A key figure in the political-strategic advisory structure surrounding Pinochet, he played a significant role in military planning, internal security strategy and post-1988 transition maneuvers.

==Biography==
He was the son of Army officer Jorge Ballerino Díaz and Marta Sandford.

He entered the Chilean Military Academy in 1953 and graduated in 1956. Between 1968 and 1970 he served as aide-de-camp to commanders-in-chief Sergio Castillo Aránguiz, René Schneider and Carlos Prats. From 1970 to 1973 he served at the Army War Academy.

In 1972 he participated in preparing an Army Action Plan that later influenced the 1973 Chilean coup d'état. After the coup, he joined the advisory group assisting the Military Junta. In 1975 he was sent as a UN observer to the Middle East, and in 1976 he joined the advisory committee to the Army commander-in-chief, strengthening his ties to Pinochet, whom he served as aide-de-camp in 1978.
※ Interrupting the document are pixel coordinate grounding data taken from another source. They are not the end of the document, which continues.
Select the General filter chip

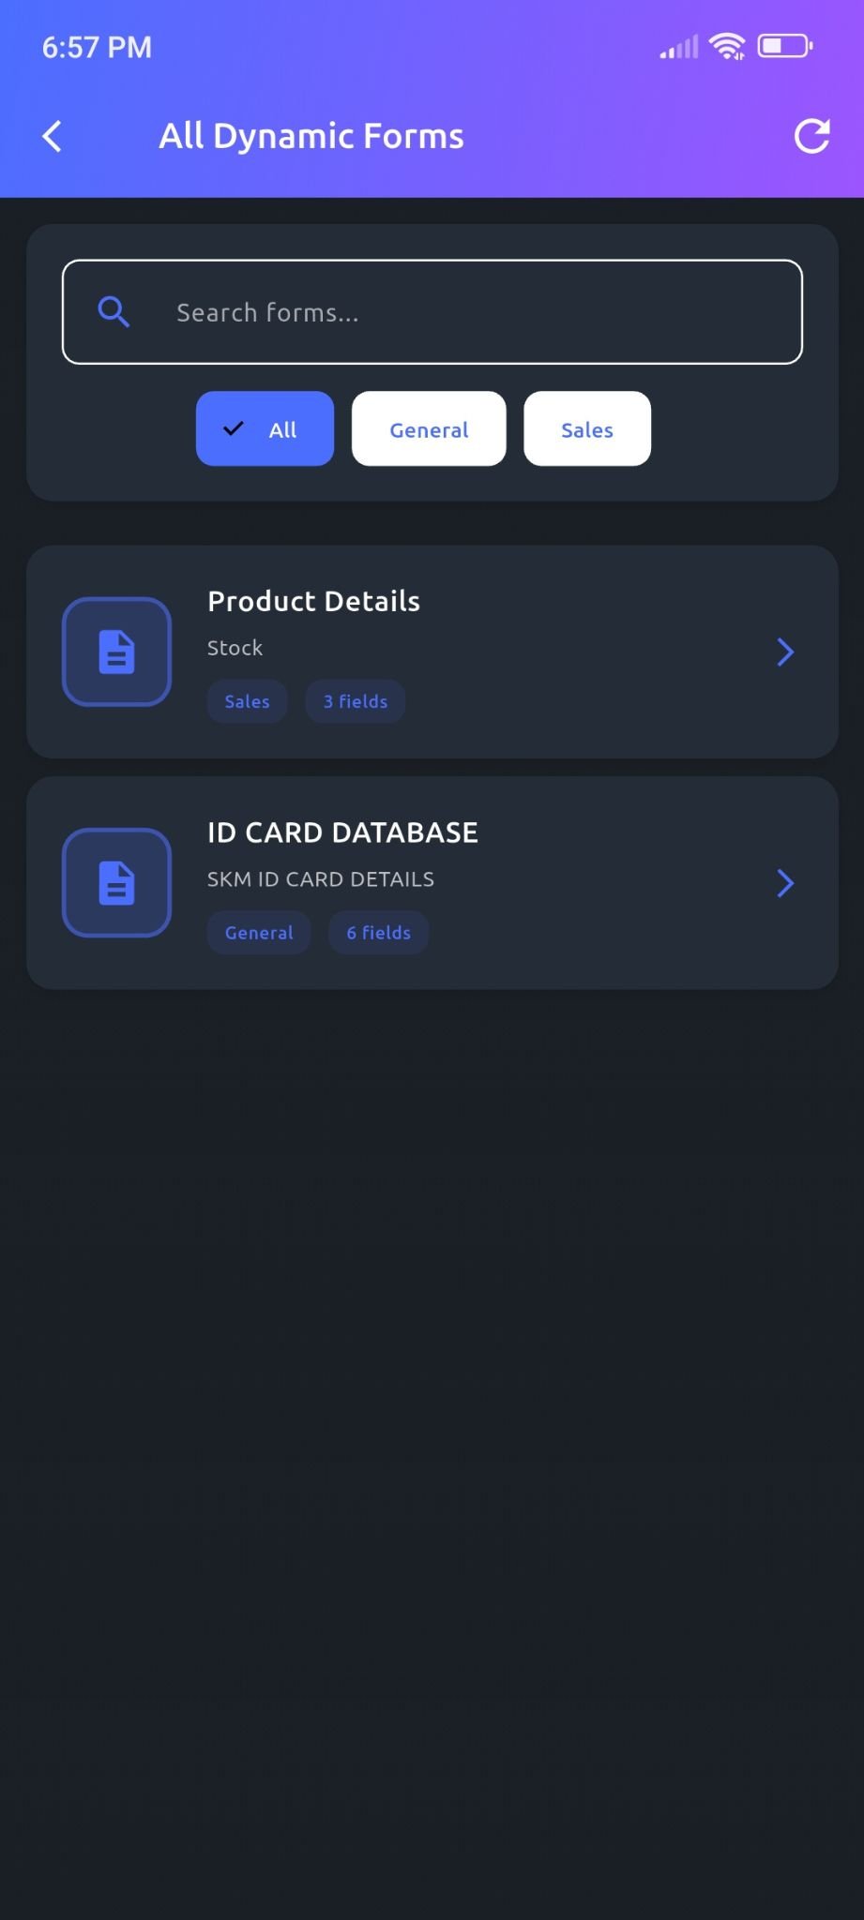tap(429, 428)
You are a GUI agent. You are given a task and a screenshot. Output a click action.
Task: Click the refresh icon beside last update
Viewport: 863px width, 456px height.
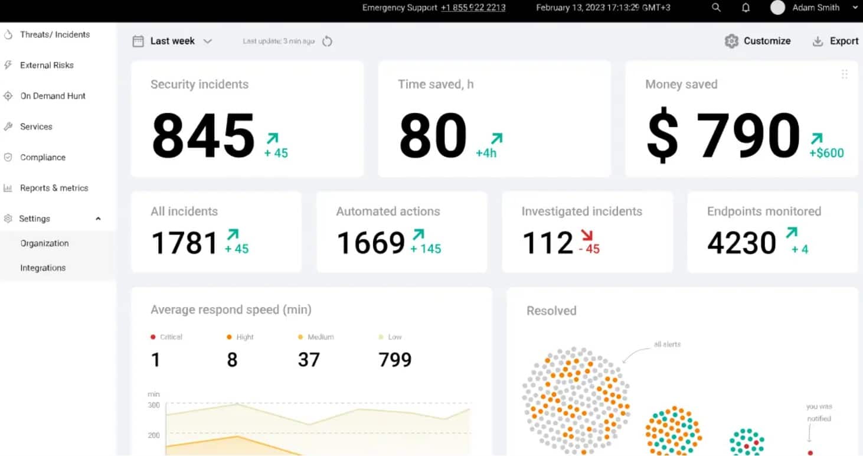[x=328, y=41]
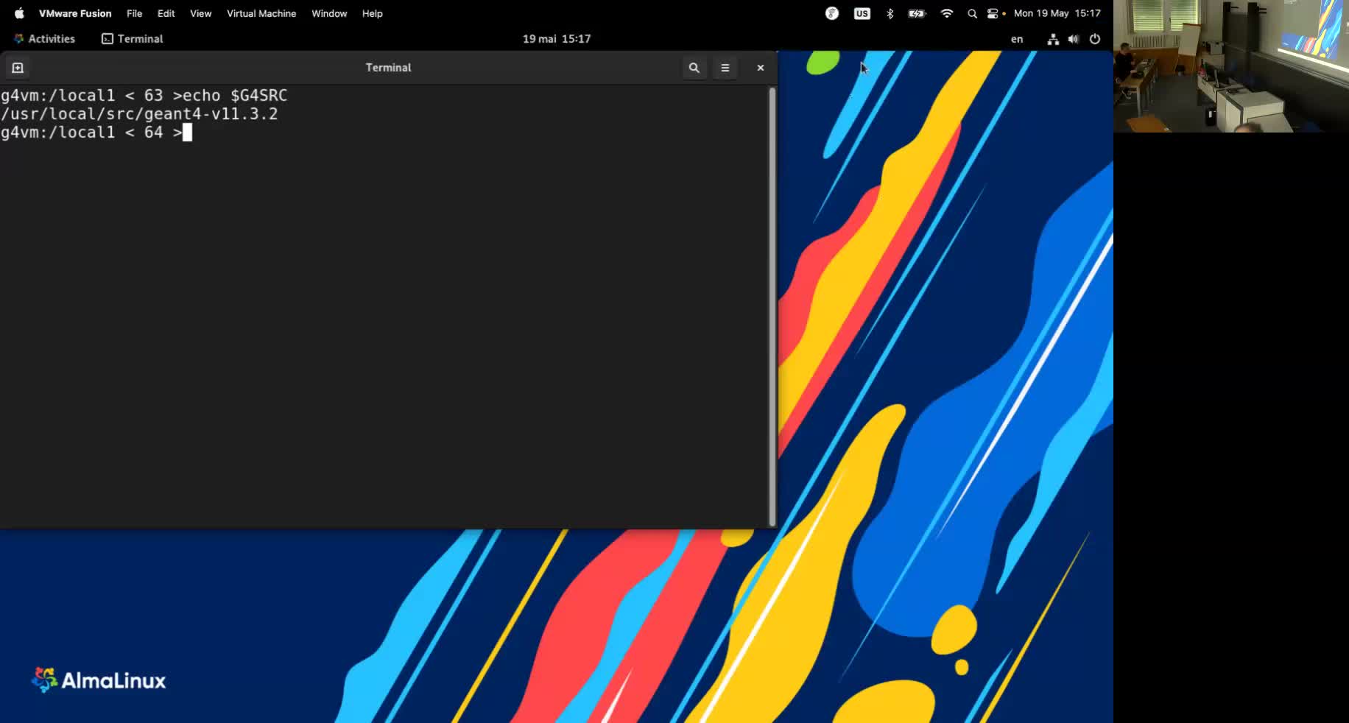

He became chief of the Casa Militar in 1981, head of the military mission in Spain in 1985, and commander of military institutes in 1988. From late 1988 to March 1990 he served as Chief of the Presidential General Staff.

After 1990 he became chief adviser to the Army commander-in-chief, later serving as Inspector General until his retirement in 1993.

==Public and judicial life==
In 1992 he was the leading figure in the Army's Political-Strategic Advisory Committee, created by Pinochet to navigate the post-transition environment. His role in intelligence operations aimed at undermining the 1993 presidential candidacy of Sebastián Piñera has been widely reported.

After retiring from the Army, he joined the board of the Pinochet Foundation until 1996. He was later investigated in connection with the Banco Riggs accounts associated with Pinochet's inner circle.

==Private life==
He married Guadalupe Astorga Basaure in 1965, and they had two children.
A golfer and member of social and sporting clubs, he was closely associated with the milieu surrounding Chilean conservative elites.